Significantly, the review will also consider introducing a form of ‘opt out’ rule enabling non-profit organisations to take action for breaches of individuals’ data rights without affected individuals’ consent. ‘Opt out’ style class action claims are common elsewhere (notably the US) but are currently only available in England for private competition damages claims. The importance of this change, particularly in terms of bringing mass compensation claims in the courts and the consequential risks for large data controllers, is difficult to underestimate.

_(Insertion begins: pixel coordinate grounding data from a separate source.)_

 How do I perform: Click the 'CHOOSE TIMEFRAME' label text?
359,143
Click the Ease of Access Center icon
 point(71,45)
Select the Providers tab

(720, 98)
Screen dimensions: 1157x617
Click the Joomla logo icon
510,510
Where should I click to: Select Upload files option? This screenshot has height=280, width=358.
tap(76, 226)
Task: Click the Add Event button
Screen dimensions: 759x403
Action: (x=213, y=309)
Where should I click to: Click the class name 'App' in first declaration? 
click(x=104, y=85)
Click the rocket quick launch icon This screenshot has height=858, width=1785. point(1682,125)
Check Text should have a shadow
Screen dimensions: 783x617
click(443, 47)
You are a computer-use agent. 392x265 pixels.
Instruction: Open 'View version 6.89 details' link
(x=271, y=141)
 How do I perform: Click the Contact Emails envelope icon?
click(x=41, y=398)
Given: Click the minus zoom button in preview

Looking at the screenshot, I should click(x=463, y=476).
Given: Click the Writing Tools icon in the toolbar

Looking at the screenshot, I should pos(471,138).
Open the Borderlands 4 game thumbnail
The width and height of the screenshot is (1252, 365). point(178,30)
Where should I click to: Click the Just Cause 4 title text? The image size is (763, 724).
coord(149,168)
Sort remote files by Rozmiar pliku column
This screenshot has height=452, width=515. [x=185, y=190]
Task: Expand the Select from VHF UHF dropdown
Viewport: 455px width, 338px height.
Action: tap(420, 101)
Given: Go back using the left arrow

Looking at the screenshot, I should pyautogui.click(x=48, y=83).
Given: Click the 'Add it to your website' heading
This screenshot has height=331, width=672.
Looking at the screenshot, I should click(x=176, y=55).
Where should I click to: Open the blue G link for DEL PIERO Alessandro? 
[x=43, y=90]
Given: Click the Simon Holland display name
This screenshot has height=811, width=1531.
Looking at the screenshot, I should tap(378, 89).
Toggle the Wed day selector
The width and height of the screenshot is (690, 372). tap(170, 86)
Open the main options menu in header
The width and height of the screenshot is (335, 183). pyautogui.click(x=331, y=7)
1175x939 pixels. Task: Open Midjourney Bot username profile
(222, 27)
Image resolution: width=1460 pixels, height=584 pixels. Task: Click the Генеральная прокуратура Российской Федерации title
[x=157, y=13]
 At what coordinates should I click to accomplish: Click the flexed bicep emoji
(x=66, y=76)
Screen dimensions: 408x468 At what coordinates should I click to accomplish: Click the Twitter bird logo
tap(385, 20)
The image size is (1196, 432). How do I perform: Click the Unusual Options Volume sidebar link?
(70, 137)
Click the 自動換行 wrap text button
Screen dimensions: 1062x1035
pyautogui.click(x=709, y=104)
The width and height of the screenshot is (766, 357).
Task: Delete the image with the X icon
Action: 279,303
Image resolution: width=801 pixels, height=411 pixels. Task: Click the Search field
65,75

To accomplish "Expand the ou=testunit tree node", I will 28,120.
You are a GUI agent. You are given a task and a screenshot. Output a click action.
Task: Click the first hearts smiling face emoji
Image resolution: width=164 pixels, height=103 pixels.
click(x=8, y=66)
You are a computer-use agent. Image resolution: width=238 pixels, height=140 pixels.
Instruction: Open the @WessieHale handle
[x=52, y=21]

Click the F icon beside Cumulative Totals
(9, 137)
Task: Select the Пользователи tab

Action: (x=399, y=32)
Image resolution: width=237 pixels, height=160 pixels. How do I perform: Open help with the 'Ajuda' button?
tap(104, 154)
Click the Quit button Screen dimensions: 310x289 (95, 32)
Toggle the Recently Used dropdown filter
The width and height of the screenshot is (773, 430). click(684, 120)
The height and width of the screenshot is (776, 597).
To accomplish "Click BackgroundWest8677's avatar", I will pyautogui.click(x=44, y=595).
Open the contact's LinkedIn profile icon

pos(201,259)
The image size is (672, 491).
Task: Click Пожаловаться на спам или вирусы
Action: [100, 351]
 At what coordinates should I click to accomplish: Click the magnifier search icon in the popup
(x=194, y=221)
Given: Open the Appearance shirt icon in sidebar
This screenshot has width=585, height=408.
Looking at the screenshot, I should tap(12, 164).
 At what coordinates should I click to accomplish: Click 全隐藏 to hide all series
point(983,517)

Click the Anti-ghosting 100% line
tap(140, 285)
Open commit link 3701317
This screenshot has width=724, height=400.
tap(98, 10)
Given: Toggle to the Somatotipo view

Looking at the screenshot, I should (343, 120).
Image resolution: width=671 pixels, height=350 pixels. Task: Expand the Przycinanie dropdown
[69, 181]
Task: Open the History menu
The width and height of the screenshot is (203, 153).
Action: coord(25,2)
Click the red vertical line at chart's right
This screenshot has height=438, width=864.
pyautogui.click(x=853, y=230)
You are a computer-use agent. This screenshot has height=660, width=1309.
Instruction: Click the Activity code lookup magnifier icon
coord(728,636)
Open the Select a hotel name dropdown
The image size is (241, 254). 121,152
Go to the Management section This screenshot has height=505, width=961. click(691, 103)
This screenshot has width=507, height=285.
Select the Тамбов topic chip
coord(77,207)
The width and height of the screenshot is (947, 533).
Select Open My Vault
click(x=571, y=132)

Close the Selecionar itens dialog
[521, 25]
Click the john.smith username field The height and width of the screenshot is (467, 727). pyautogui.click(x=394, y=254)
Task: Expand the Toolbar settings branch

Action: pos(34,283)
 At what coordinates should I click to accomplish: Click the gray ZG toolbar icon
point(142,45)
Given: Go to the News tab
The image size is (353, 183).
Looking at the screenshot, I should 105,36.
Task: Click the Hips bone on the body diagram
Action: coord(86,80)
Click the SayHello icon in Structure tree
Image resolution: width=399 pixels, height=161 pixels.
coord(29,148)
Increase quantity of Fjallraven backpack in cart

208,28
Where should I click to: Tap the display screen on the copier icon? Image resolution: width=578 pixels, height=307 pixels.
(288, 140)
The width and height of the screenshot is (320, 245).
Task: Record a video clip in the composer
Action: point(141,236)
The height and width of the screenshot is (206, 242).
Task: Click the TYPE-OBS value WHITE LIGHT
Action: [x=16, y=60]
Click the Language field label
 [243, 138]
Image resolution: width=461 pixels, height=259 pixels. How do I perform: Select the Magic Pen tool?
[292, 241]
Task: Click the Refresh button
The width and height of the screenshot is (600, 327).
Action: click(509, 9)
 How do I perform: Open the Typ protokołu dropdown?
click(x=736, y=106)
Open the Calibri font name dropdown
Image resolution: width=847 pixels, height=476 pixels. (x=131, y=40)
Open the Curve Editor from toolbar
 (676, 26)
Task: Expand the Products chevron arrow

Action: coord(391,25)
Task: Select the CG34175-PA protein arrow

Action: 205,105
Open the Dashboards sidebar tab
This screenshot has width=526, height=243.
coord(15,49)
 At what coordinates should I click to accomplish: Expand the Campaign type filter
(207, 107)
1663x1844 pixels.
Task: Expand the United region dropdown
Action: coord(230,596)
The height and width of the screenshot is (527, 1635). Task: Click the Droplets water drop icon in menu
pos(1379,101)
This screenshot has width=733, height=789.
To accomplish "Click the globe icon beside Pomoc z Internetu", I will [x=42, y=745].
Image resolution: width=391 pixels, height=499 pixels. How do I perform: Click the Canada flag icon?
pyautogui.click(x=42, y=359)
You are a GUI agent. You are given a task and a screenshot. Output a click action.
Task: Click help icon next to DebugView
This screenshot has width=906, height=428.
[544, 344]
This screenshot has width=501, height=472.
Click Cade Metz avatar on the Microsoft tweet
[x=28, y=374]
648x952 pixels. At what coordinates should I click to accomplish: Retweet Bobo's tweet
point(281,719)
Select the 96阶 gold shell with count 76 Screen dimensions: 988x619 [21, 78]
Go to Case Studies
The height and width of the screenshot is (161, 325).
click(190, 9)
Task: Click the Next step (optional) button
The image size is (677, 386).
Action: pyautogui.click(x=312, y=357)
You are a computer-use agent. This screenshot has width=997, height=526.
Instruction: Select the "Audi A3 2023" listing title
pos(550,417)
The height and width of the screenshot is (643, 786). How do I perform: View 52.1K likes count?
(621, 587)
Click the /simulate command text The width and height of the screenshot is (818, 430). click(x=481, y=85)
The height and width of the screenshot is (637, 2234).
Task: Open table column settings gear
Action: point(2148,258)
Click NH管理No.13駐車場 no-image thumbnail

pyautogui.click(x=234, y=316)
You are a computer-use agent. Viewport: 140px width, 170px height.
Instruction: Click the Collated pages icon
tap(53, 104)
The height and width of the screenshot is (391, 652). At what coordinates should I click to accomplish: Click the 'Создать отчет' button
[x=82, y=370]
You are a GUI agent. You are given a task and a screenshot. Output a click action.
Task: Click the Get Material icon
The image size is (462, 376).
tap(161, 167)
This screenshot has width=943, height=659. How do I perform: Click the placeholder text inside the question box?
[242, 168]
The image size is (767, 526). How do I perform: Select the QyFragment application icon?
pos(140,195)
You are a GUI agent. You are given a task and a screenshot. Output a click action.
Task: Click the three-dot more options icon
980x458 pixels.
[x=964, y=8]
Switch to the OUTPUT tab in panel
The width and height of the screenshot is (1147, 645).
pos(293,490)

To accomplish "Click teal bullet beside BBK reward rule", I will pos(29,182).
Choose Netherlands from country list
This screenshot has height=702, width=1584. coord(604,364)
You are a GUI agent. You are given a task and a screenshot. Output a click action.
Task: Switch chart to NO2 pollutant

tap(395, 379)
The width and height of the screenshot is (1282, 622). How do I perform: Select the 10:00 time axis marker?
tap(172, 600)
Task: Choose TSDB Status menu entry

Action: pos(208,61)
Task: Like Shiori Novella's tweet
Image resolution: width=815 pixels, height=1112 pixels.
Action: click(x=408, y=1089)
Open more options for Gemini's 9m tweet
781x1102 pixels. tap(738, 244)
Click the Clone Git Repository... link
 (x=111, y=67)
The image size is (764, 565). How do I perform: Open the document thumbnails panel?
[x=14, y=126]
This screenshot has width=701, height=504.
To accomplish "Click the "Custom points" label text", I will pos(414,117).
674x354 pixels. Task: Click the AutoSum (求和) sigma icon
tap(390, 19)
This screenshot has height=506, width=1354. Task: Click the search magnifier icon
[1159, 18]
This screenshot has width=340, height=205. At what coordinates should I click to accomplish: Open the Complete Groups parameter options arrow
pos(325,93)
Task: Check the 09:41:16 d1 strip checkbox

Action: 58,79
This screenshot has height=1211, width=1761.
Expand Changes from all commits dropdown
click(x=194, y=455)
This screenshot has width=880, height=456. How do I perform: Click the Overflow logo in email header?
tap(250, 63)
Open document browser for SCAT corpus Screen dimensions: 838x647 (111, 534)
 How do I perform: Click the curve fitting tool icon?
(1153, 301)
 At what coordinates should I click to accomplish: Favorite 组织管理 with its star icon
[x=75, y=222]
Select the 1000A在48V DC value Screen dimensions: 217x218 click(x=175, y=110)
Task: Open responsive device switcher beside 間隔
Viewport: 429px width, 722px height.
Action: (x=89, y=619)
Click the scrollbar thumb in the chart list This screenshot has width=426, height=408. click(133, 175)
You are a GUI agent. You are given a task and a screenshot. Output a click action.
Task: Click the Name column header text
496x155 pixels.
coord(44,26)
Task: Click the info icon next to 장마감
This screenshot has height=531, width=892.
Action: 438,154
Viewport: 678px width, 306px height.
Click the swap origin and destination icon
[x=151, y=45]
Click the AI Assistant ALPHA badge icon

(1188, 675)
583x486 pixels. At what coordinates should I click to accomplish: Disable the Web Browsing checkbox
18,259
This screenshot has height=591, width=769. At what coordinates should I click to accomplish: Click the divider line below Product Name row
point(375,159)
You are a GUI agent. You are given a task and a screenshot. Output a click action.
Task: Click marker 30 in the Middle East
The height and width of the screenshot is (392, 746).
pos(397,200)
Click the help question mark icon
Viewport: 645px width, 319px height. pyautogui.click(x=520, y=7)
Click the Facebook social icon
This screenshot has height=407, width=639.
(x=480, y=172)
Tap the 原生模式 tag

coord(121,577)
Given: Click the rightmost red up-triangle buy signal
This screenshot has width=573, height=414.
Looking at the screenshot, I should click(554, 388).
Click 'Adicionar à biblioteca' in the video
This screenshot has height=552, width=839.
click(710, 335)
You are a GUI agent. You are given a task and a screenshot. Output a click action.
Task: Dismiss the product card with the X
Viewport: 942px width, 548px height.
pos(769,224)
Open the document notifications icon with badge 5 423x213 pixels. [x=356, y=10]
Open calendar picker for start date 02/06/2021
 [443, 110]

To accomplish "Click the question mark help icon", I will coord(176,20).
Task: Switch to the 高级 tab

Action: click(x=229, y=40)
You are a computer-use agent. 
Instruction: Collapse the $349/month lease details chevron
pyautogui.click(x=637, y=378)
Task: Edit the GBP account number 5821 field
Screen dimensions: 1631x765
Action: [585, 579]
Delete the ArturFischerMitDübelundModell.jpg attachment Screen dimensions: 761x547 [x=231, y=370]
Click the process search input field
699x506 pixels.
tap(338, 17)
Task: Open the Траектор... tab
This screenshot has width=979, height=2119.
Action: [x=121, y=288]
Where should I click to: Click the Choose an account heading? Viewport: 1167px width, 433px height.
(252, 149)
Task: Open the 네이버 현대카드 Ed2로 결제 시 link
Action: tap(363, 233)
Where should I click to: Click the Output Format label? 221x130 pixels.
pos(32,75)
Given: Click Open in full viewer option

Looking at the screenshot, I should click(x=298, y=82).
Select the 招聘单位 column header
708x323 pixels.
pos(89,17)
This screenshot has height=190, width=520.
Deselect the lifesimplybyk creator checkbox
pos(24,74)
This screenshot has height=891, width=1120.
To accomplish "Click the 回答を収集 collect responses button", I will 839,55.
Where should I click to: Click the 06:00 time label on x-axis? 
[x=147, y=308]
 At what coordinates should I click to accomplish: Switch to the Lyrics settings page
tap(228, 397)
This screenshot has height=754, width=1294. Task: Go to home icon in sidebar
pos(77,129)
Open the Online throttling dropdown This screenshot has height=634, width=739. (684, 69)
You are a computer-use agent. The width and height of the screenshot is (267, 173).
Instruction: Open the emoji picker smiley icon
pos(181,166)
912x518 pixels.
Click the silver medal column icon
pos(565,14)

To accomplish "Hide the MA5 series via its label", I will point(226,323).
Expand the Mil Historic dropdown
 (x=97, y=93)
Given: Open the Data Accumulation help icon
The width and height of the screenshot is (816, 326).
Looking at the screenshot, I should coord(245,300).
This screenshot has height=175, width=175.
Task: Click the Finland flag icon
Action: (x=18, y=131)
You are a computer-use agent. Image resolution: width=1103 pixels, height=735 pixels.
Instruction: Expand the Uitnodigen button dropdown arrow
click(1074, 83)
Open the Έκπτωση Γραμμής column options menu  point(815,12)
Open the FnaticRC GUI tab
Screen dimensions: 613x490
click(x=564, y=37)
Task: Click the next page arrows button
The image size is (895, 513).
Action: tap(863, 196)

Current law: impact of Lloyd v Google
Under r19.6 of the English Civil Procedure Rules, opt-out representative actions can be brought in other areas (outside of competition law) on behalf of persons who have the “same interest” in a claim. (Group litigation is possible under other rules, but individual claimants must actively ‘opt in’.) The r19.6 regime has not been widely used, primarily because the courts have traditionally required that the “same interest” test address both the legal basis of the collective claims and the damages sought. That regime may be about to grow in popularity in the data privacy sphere because of Lloyd v Google, a representative claim purportedly brought on behalf of five million iPhone users against Google for breaches of DPA 1998. The Court of Appeal allowed the claim to proceed, in part because, to satisfy the “same interest” test, the claimants accepted a ‘lowest common denominator’ level of damages (for loss of control of their personal data). The Supreme Court will have the final say when it hears the case next April, but a significant number of similar claims have been filed (such as against Marriott) or are waiting in the wings.
Next steps
Where English law goes on this will be of real interest to data controller organisations and individuals wishing to give effect to their data privacy rights (and claimant law firms and funders looking to bring ‘mass claims’).
The deadline for consultation responses is 22 October 2020. The government must report to Parliament on the s187 DPA 2018 provisions by 25 November 2020.